Research and Advances
Artificial Intelligence and Machine Learning Conceptual modeling and system architecting

Evaluating Modeling Techniques Based on Models of Learning

To compare modeling techniques, combine grammar-based and cognitive-based approaches and test domain understanding.
Posted
  1. Introduction
  2. Basis for Comparison
  3. Framework for Comparison
  4. Evaluating Model Efficacy
  5. Conclusion
  6. References
  7. Authors
  8. Figures
  9. Tables

While there are many techniques for systems analysis, there are few methods or tools for performing comparative evaluations of the techniques. Here, we address the principles we have been using, suggesting combined theoretical and empirical approaches to assess technique performance.

Users of model techniques (typically systems analysts and software engineers) construct understanding from models using prior experience, so the information represented is not necessarily information understood. Consequently, the usefulness of any technique should be evaluated based on its ability to represent, communicate, and develop understanding of the domain. We therefore advocate using problem-solving tasks requiring model users to reason about the domain as part of their technique evaluation.

A clear definition of requirements is often critical to IS project success. Industry studies have found high failure rates, mainly for the following reasons: lack of user input; incomplete or unclear requirements; and changing requirements [9]. While it may be obvious that developing clear conceptual requirements is important for success, it is not apparent how the task is best accomplished. This problem was noted in [3], which suggested that the most difficult part of building software is “the specification, design, and testing of this conceptual construct, not the labor of representing it and testing the fidelity of the representation. We still make syntax errors, to be sure; but they are fuzz compared to the conceptual errors in most systems.”
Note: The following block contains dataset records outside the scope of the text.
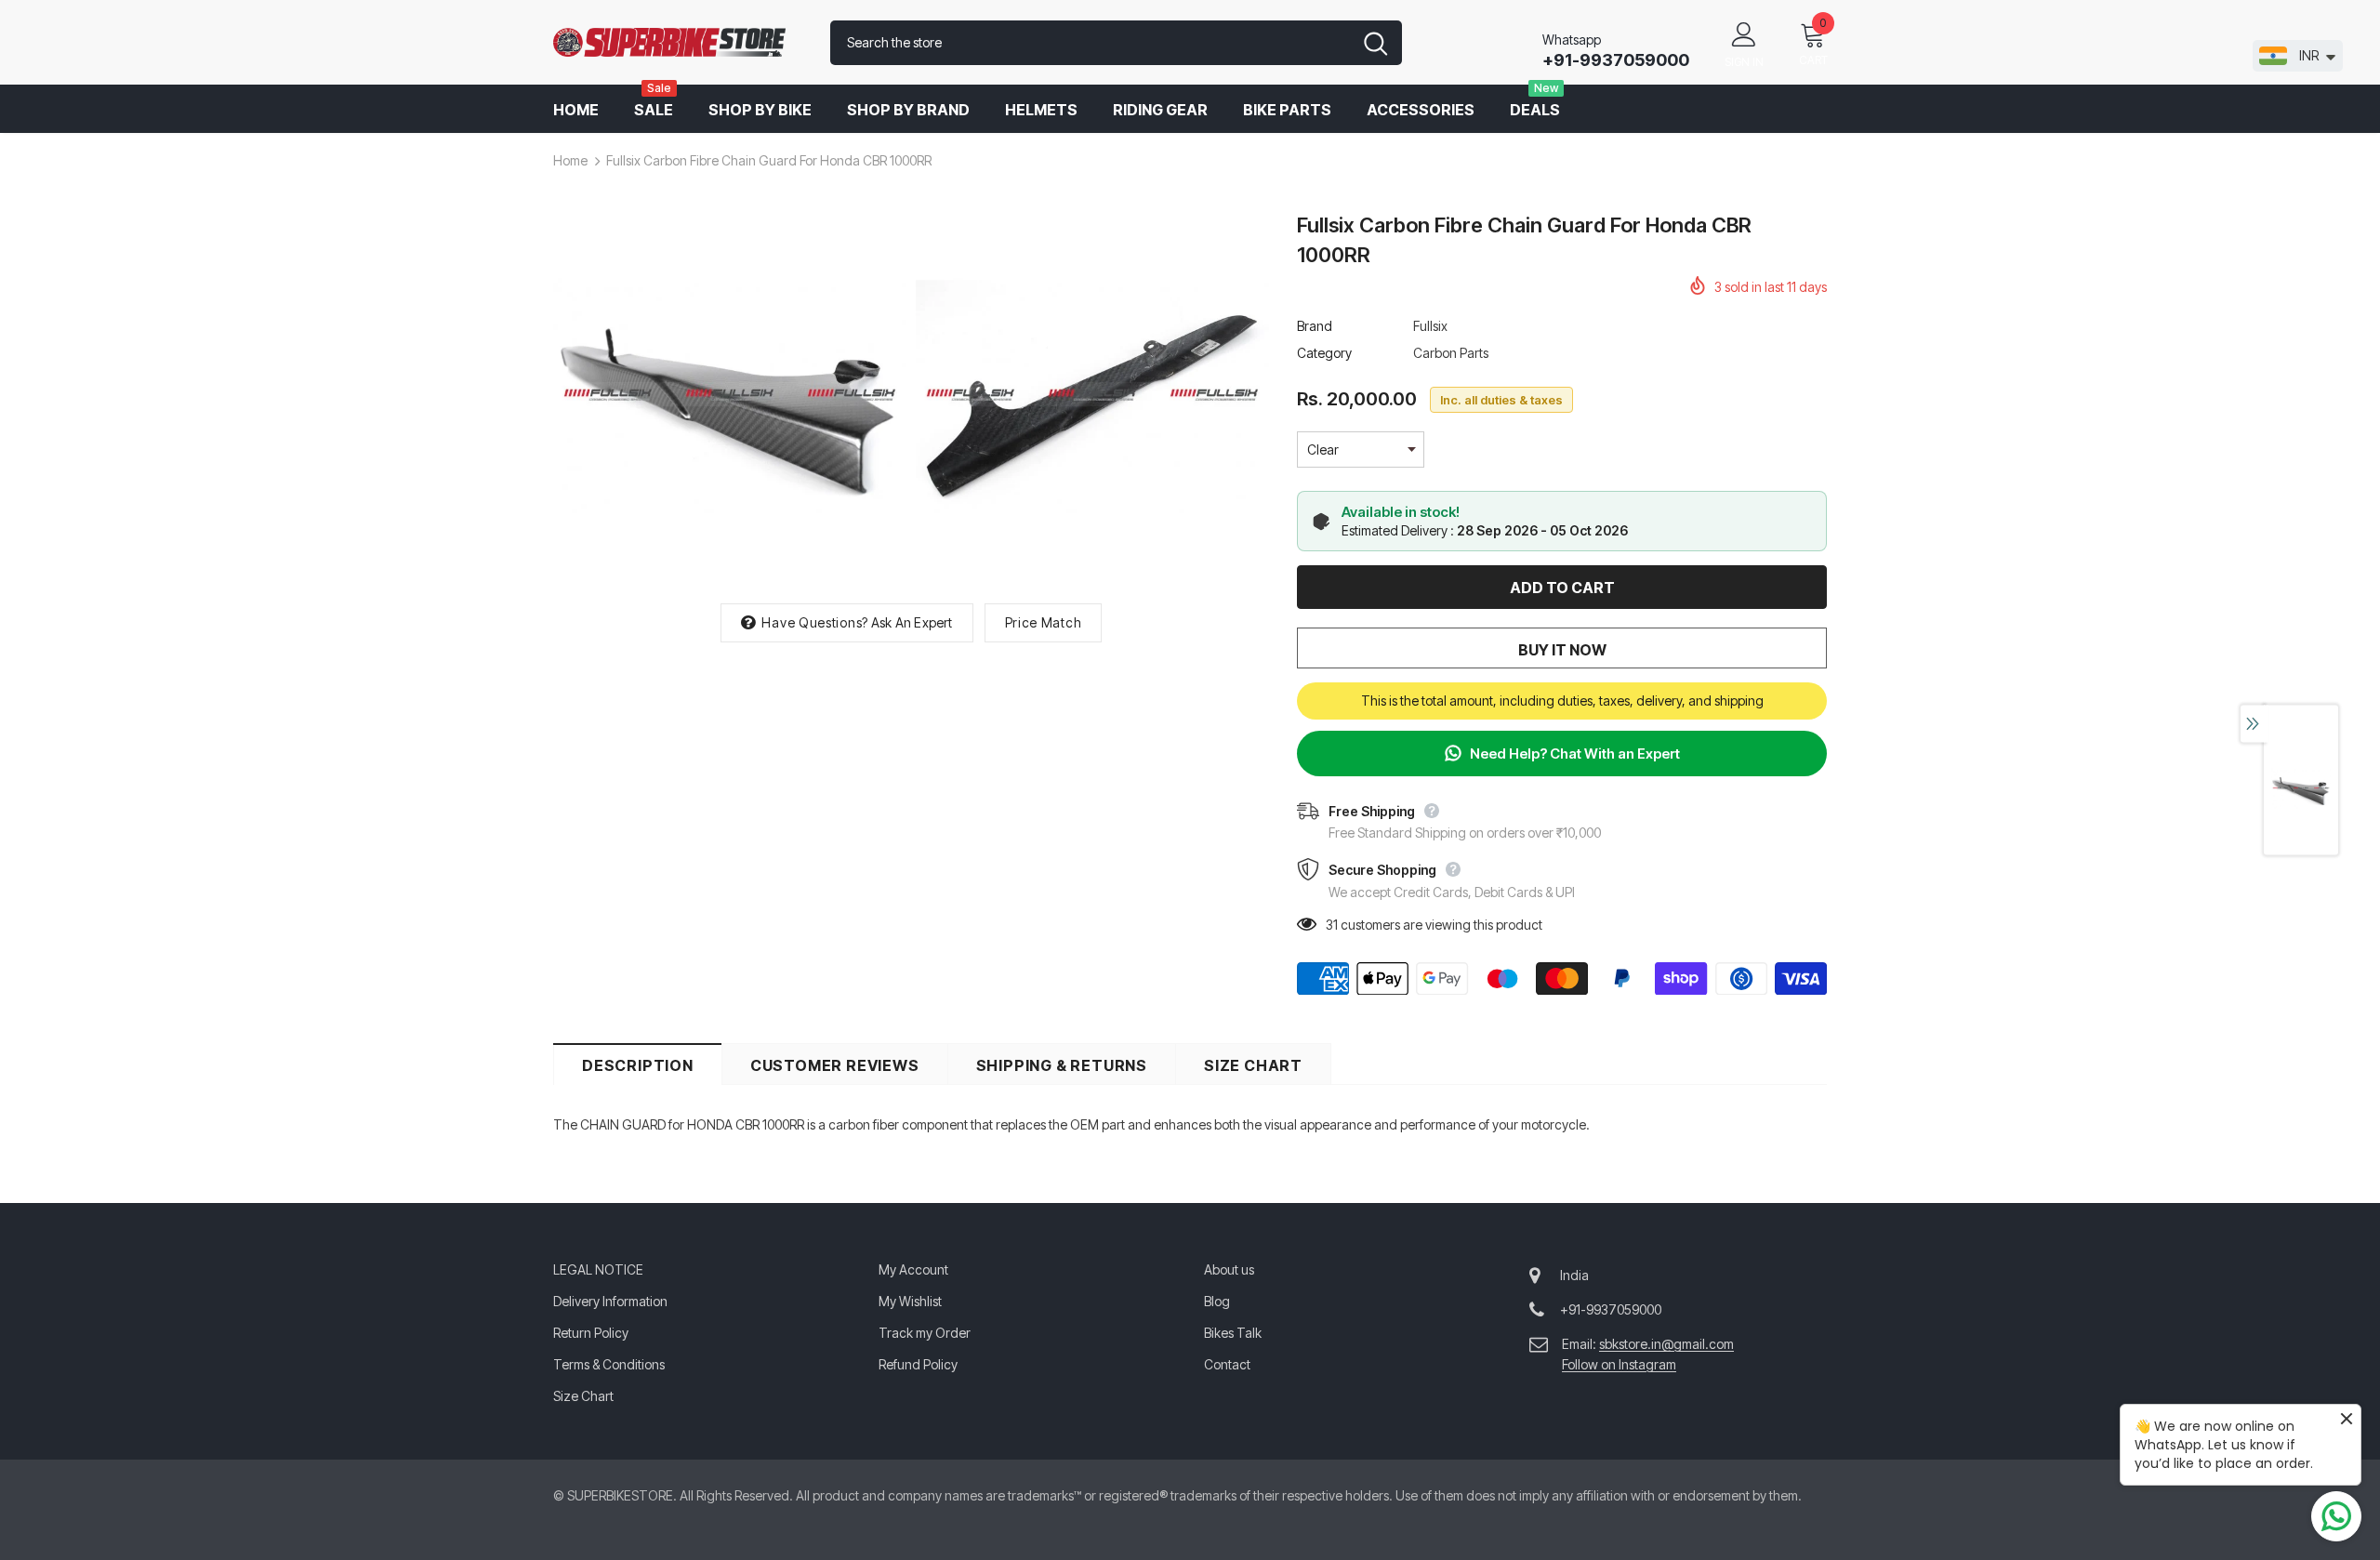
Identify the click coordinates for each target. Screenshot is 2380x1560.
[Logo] (677, 43)
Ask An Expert (912, 622)
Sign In (1744, 62)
The job of communicating about the application domain is aided by systems analysis modeling techniques. Techniques are routinely created for modeling business operations in terms of structure, activities, goals, processes, information, and business rules. Formal techniques are thus not unique to IS projects. When constructing buildings, for example, scale models and blueprints are common, and movies follow a storyboard and a script. In each case, the models communicate what needs to be accomplished to the project’s stakeholders. Building these conceptualizations can be viewed as a process whereby the people directly responsible reason and communicate about a domain in order to improve their common understanding of it. From this perspective, requirements development can be viewed as a process of accumulating valid information and communicating it clearly to others. This makes the process of requirements development analogous to the process of learning, and it is from this perspective that we approach the evaluation of alternative modeling techniques.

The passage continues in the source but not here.